Task description | Search each line of the data for the word "bell"; copy every line where it is found.

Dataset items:
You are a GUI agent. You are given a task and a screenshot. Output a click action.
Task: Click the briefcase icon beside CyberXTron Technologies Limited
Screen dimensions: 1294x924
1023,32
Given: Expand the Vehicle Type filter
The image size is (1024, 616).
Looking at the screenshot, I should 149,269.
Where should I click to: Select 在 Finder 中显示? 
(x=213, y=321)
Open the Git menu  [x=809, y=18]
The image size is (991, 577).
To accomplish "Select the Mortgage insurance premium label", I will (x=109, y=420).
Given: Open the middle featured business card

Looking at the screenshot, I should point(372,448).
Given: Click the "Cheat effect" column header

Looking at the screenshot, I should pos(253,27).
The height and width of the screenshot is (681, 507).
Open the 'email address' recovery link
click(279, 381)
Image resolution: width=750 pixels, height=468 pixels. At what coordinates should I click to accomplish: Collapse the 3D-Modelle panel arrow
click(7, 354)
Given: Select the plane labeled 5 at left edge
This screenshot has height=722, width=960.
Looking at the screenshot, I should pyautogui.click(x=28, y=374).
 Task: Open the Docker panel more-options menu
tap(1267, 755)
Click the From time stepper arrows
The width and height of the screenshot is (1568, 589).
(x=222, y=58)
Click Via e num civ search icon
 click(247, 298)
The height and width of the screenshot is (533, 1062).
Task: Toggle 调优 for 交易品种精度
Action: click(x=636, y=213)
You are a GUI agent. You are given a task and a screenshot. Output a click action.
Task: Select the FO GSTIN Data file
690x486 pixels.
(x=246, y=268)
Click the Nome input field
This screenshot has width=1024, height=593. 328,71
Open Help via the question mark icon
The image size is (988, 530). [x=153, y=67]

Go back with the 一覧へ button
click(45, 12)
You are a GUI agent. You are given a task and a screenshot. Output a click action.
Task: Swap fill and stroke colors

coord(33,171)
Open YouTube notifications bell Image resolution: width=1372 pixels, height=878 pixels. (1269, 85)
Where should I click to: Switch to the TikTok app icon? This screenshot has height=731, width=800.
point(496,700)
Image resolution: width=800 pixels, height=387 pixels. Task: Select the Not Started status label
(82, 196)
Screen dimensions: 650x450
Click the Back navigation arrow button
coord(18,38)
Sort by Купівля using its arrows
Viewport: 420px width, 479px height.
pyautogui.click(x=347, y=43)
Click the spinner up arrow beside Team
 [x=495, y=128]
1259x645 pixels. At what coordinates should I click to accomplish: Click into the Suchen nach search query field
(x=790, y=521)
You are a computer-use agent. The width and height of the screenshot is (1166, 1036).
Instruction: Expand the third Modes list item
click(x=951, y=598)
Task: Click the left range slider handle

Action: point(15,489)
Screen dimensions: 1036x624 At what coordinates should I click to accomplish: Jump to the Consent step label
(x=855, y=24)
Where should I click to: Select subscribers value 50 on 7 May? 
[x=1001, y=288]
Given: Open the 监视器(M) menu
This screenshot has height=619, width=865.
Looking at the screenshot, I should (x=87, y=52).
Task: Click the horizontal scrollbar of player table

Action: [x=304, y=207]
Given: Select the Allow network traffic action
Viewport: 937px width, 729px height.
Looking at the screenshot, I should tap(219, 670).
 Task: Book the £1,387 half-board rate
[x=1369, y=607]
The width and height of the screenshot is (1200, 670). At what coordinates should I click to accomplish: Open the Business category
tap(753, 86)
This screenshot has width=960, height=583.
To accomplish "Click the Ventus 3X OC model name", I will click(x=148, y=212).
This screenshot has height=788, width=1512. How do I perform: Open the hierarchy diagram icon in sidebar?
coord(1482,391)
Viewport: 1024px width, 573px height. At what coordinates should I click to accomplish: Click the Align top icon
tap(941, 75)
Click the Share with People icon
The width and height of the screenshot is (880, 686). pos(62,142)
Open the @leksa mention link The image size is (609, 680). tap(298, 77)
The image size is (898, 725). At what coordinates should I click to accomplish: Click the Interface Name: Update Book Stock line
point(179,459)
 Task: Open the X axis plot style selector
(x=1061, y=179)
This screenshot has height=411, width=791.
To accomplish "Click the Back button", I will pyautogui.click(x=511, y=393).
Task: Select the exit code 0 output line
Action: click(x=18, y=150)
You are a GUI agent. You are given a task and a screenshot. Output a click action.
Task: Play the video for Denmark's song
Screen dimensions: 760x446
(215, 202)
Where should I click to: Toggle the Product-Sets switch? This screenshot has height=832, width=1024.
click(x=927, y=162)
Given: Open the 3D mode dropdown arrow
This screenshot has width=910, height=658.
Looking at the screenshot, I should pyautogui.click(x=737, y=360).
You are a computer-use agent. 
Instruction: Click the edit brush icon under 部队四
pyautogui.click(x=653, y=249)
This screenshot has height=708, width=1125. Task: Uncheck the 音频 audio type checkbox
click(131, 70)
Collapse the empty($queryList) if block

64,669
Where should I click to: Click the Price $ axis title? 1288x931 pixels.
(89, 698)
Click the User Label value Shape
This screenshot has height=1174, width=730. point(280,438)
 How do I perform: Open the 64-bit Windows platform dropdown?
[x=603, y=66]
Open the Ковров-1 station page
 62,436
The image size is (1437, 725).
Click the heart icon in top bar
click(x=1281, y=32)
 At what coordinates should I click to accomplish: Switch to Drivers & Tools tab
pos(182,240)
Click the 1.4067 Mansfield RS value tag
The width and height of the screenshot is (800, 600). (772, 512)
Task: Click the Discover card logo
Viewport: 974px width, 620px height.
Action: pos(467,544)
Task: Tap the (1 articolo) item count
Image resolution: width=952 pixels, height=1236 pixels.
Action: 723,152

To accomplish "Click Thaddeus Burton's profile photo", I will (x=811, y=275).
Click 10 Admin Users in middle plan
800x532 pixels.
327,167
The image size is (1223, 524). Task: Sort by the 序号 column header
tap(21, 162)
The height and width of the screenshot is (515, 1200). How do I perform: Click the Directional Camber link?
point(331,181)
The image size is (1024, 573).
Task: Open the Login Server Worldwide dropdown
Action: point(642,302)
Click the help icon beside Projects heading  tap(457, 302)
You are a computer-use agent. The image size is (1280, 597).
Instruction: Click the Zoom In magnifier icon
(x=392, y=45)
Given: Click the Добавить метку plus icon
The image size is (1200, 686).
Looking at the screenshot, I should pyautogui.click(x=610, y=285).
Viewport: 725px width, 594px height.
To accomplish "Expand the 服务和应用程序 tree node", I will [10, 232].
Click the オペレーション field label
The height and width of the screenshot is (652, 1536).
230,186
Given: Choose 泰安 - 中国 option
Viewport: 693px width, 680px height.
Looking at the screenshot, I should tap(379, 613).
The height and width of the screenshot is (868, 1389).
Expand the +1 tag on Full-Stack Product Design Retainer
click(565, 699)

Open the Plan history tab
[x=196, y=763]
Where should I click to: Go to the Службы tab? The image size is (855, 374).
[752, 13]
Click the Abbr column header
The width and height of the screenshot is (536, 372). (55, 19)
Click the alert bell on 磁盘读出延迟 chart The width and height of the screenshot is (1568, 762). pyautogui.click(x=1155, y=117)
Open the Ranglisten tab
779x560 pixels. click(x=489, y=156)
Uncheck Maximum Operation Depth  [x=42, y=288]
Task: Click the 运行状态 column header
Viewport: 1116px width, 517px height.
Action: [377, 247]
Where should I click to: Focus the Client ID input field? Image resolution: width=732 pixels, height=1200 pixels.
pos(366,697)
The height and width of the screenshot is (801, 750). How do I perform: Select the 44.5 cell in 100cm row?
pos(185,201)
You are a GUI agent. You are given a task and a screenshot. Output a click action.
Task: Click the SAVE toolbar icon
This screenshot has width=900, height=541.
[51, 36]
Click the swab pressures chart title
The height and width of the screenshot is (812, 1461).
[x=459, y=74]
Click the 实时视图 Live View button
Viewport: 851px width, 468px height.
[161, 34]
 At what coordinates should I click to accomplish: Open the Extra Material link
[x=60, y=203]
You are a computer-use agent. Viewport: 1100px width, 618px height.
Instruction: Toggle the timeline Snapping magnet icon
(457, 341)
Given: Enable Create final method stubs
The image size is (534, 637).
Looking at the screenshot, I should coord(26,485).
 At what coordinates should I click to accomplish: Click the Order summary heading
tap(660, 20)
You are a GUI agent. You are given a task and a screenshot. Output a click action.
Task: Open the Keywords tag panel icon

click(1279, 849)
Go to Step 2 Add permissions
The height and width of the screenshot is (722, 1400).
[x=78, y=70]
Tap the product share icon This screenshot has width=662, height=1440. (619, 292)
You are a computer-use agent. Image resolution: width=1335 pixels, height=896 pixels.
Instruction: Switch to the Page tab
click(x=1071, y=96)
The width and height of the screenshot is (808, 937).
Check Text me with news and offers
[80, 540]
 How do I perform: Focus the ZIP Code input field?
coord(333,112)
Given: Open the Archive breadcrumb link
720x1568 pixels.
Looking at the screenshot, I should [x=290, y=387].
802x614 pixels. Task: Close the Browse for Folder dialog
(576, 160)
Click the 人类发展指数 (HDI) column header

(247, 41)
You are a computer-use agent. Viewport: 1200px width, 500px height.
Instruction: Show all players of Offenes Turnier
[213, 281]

Answer for this exercise |
Open YouTube notifications bell Image resolution: width=1372 pixels, height=878 pixels. (1269, 85)
Click the alert bell on 磁盘读出延迟 chart The width and height of the screenshot is (1568, 762). pyautogui.click(x=1155, y=117)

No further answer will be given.